Hayatın kimin elinde?

Televizyon dünyasının en gırgır işlerinden birini öğrendim geçen hafta. Bilmem dikkatinizi çekti mi, NTV’de yeni yayın döneminde Gülay Afşar ve Osman Müftüoğlu Hayatın Senin Elinde diye bir program sunacaklardı.Programın bir bölümü yayınlandı sonra gerisi gelmedi. Allah Allah, acaba ne oldu diye biraz kurcaladım ve öğrendiğimde kahkahalar attığım bir sonuçla karşılaştım.

Hikaye şu, Hayatın Senin Elinde yayınlandıktan sonra Show Tv’den NTV’ye bir telefon gelmiş.Demişler ki “Osman Hoca bizim sözleşmeli programcımız, siz ne yapıyorsunuz?” NTV’ciler bakmış, gerçekten de Osman Müftüoğlu, Show Tv’de, Ebru Akel ile Hayata Dokunmak diye bir program yapıyor.

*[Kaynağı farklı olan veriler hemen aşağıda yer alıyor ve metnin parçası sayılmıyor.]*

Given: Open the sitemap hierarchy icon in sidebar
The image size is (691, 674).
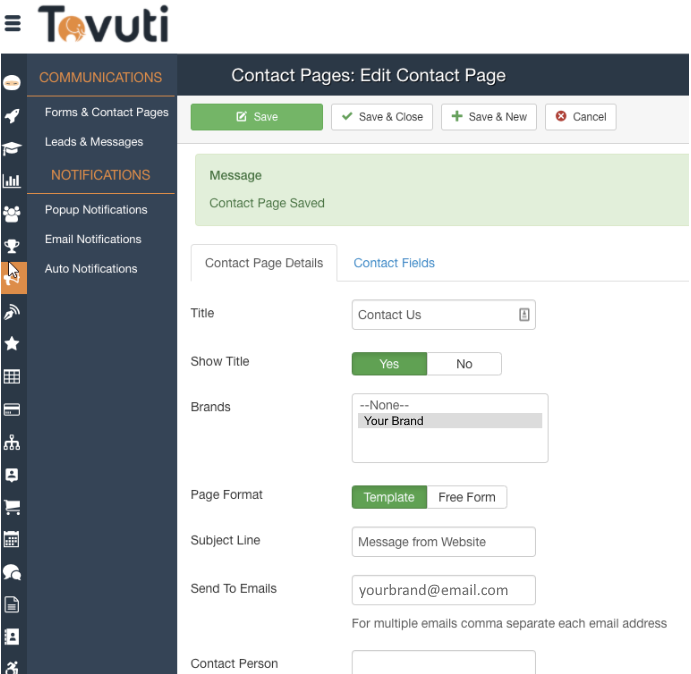Looking at the screenshot, I should [12, 442].
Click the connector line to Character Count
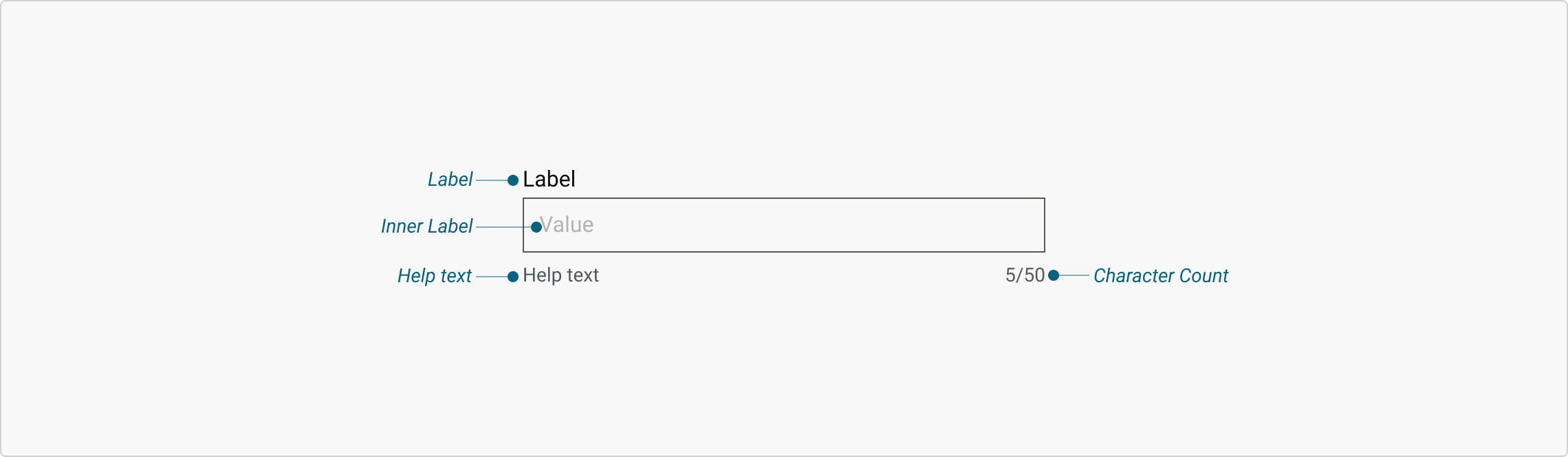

Hal böyle olunca NTV programın yayınına son vermiş ama anlayamadığım şeyler var. Birincisi, Osman Müftüoğlu, Show Tv’yle anlaşması olmasına rağmen NTV’de program yapmayı nasıl kabul etti? İhtimal yaptığı sözleşmenin başka bir kanalda program yapmasına engel teşkil ettiğini bilmiyordu. İkincisi, haftalarca tanıtım dönmesine rağmen Show Tv bu işten nasıl haberdar olmadı?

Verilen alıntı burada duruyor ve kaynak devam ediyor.